### Provided data
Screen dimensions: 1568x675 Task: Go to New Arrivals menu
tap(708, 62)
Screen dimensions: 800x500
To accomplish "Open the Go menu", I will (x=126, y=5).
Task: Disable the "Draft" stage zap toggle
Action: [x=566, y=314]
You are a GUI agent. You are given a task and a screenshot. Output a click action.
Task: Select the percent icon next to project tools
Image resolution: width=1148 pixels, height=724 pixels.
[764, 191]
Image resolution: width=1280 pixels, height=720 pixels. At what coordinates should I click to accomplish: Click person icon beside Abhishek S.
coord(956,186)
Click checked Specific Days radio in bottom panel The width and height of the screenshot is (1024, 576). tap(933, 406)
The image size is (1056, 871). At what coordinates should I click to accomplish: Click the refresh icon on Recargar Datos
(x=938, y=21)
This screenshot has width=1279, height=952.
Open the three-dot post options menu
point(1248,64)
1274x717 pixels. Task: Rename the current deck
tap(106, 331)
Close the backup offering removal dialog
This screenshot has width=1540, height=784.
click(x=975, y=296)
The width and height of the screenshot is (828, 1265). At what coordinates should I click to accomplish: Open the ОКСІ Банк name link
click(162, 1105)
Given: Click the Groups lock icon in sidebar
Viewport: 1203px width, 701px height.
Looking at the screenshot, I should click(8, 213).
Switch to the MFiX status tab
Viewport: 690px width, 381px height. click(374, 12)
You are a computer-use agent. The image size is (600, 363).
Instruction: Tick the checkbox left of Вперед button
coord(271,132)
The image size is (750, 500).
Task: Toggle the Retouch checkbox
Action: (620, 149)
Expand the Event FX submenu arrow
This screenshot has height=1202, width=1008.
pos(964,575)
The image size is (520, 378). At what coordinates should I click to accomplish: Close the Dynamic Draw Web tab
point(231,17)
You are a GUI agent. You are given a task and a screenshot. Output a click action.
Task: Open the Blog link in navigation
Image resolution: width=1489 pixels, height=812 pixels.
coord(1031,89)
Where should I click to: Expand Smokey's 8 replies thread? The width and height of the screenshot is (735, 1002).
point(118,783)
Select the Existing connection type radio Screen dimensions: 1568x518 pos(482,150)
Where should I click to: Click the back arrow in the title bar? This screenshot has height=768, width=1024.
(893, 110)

### Exercise objective
Transcribe every record above so that nothing differs from the original.

### Response to the task
Screen dimensions: 1568x675 Task: Go to New Arrivals menu
tap(708, 62)
Screen dimensions: 800x500
To accomplish "Open the Go menu", I will (x=126, y=5).
Task: Disable the "Draft" stage zap toggle
Action: [x=566, y=314]
You are a GUI agent. You are given a task and a screenshot. Output a click action.
Task: Select the percent icon next to project tools
Image resolution: width=1148 pixels, height=724 pixels.
[764, 191]
Image resolution: width=1280 pixels, height=720 pixels. At what coordinates should I click to accomplish: Click person icon beside Abhishek S.
coord(956,186)
Click checked Specific Days radio in bottom panel The width and height of the screenshot is (1024, 576). tap(933, 406)
The image size is (1056, 871). At what coordinates should I click to accomplish: Click the refresh icon on Recargar Datos
(x=938, y=21)
This screenshot has width=1279, height=952.
Open the three-dot post options menu
point(1248,64)
1274x717 pixels. Task: Rename the current deck
tap(106, 331)
Close the backup offering removal dialog
This screenshot has width=1540, height=784.
click(x=975, y=296)
The width and height of the screenshot is (828, 1265). At what coordinates should I click to accomplish: Open the ОКСІ Банк name link
click(162, 1105)
Given: Click the Groups lock icon in sidebar
Viewport: 1203px width, 701px height.
Looking at the screenshot, I should click(8, 213).
Switch to the MFiX status tab
Viewport: 690px width, 381px height. click(374, 12)
You are a computer-use agent. The image size is (600, 363).
Instruction: Tick the checkbox left of Вперед button
coord(271,132)
The image size is (750, 500).
Task: Toggle the Retouch checkbox
Action: (620, 149)
Expand the Event FX submenu arrow
This screenshot has height=1202, width=1008.
pos(964,575)
The image size is (520, 378). At what coordinates should I click to accomplish: Close the Dynamic Draw Web tab
point(231,17)
You are a GUI agent. You are given a task and a screenshot. Output a click action.
Task: Open the Blog link in navigation
Image resolution: width=1489 pixels, height=812 pixels.
coord(1031,89)
Where should I click to: Expand Smokey's 8 replies thread? The width and height of the screenshot is (735, 1002).
point(118,783)
Select the Existing connection type radio Screen dimensions: 1568x518 pos(482,150)
Where should I click to: Click the back arrow in the title bar? This screenshot has height=768, width=1024.
(893, 110)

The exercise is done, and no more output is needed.